Album review: Bonded – Into Blackness

German thrashers Bonded unleash the darkness and gnarly riffs once more...

Thrash metal’s Big Four might all have hailed from the U.S., but Germany had its own hugely influential quartet in Sodom, Kreator, Destruction and beered-up party crashers Tankard. Bonded were formed by Sodom veterans Bernd ‘Bernemann’ Kost (guitars) and Markus ‘Makka’ Freiwald (drums). They weren’t there from the very beginning but have decades of Sodom service between them and the pedigree shines through on their new outfit’s second album.

Into Blackness does everything you might want from a modern thrash album. There are slow-building intros that you just know are going to explode into vicious shrapnel shards, and invariably do. There are gruff-yet-discernible vocals, high-speed serrated riffs and weighty mid-paced chugs. There are some moments when they deviate from the pure thrash playbook as well: Into The Blackness Of A Wartime Night brings in some Maiden-esque guitar leads, while Destroy The Things I Love relies more on atmospheric melody, and Final Stand exhibits more of an extreme death metal aggression.
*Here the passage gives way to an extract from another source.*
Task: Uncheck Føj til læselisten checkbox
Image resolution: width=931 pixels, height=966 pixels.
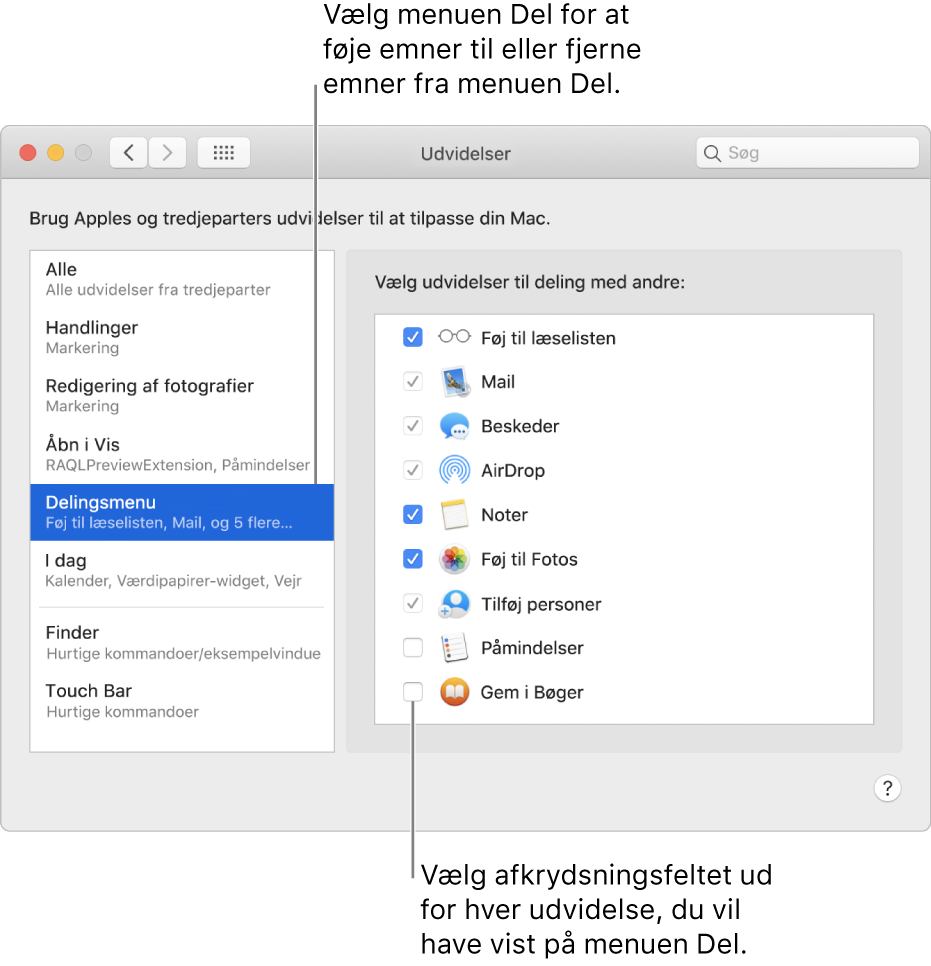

Lyrically they veer from the grim reality of Watch (While The World Burns) – ‘Seems there's no limit in stupidity/ A tinfoil-headed Covidiocracy’ - to a four-song album centrepiece that crawls with Nazi vampires. It’s a blood-spattered mini-concept suite based on Richard Rhys Jones’ novel The Division Of The Damned, and is equal parts epic and gnarly. Everything is delivered with a savage precision and the production fizzes and crackles. There might not be many surprises or real innovation on show here, but if well-crafted, razor-sharp thrash metal floats your boat, you should give Into Blackness a try.